══ TEXTO DE LEITURA

BRASKEM “QUE AJUDOU A ENDIVIDAR ALAGOAS, TRIPUDIA POVO DE MACEIÓ”

Braskem, tripudia povo de Maceió

por: *Cássio Araújo 
Pontos do Pinheiro, a rua já cedeu – Foto: Divulgação

 

A cidade de Maceió outrora chamada de cidade sorriso, tornou-se desde algum tempo a cidade dos desastres causados por uma empresa que foi anunciada como a redenção econômica de Alagoas. Todavia não é isso o que vem acontecendo.

No ano de 1941 foi descoberto que Maceió tinha importantes jazidas de salgema, que serve de matéria-prima para toda uma cadeia da indústria química, como a produção de PVC, importante componente que substitui materiais como alumínio, borracha, cobre, alvenaria, cerâmica, vidro ou madeira.

Com essa descoberta veio a ideia de sua exploração e em 1966 foi criada a Salgema Indústrias Químicas S/A. Em 1968 a Union Carbide participa da empresa, que depois foi substituída pela Dupont. Em 1971 entra na empresa o BNDE (atual BNDES), que após alteração societária, em 1975, conta com a participação da Petroquisa (subsidiária da Petrobrás). A construção da fábrica começou em 1974 e iniciou as suas atividades comerciais em 1977.

════

=== OBJETIVO DA TAREFA ===
Responda com base no texto sobre a Braskem em Maceió:
(a) Como Maceió era chamada outrora?
(b) Em que ano se descobriu que Maceió tinha importantes jazidas de salgema?
(c) Que empresa substituiu a Union Carbide na Salgema Indústrias Químicas?

══ INFORMAÇÕES FORNECIDAS

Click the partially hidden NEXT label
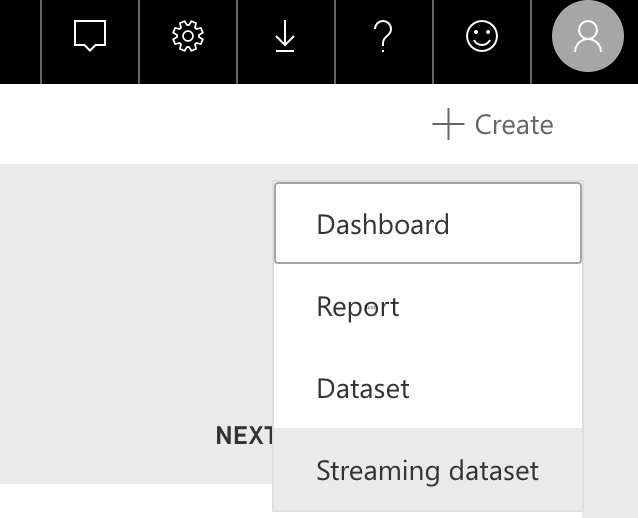638x518 pixels. (245, 436)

════

=== SOLUÇÃO ABAIXO ===
(a) Cidade sorriso.
(b) Em 1941.
(c) A Dupont.